The Search Window provides extensive keyboard support.  Typing a name goes into the edit box at the top of the currently selected panel.  Changing the text in the edit box causes all taxa that start with the text to be selected.  In addition, the up and down arrows clear the edit box and make the selection the item above or below the current selection. Tab and shift-tab move to the following or preceding Selection Panels respectively. Selecting an item with a mouse also clears the Selection String. The shift key and option keys work as expected for multiple selection with the mouse.
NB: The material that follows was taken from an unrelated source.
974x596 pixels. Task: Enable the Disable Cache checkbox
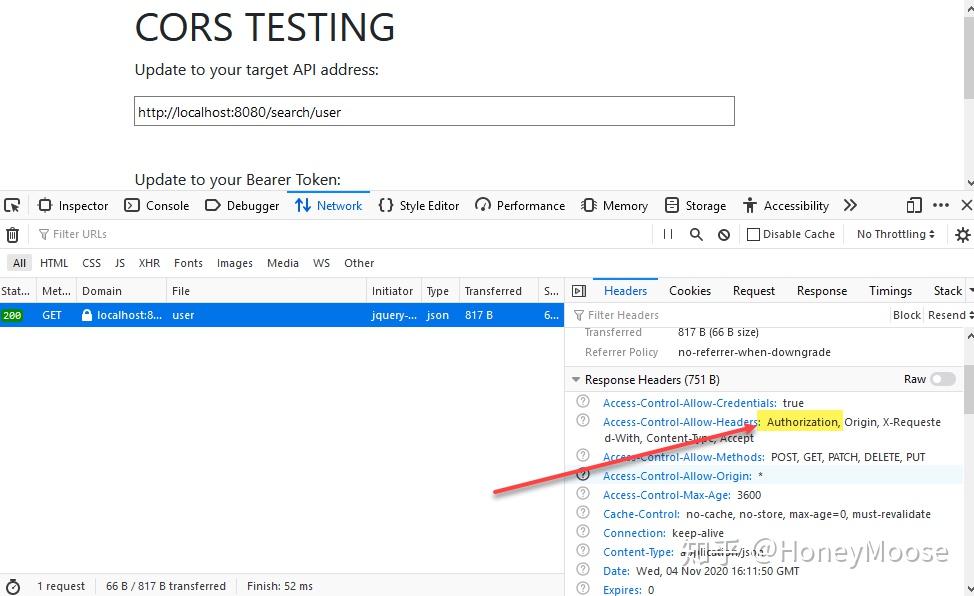[753, 233]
Finally, the <enter> or <return> keys add the names selected in the current Selection Panel to all unlocked List Windows. This operation can also be performed by pressing the Add Selection button.  Names not in the current database can be added to the List Windows by typing them into the appropriate edit boxes and hitting <enter> or <return> while holding down the shift key or by pressing the Add Text button.

List Window

List Windows display lists of collections.  In this version of Name, collections are simply a name and an associated date.  In the future collections will contain a configurable set of key/value pairs of relevant data.  E.g. collector's name, location, habitat, notes etc.  A List Window lists each Name once.  The triangular icon to the left of a name controls whether the individual collections for that name are listed.  Collections or Names can be deleted by selecting the desired item and pressing the delete key.

A List Window can be locked and unlocked by clicking on the Locked check box.  When a List Window is locked then new selections from a Search Window do not get added to that List Window.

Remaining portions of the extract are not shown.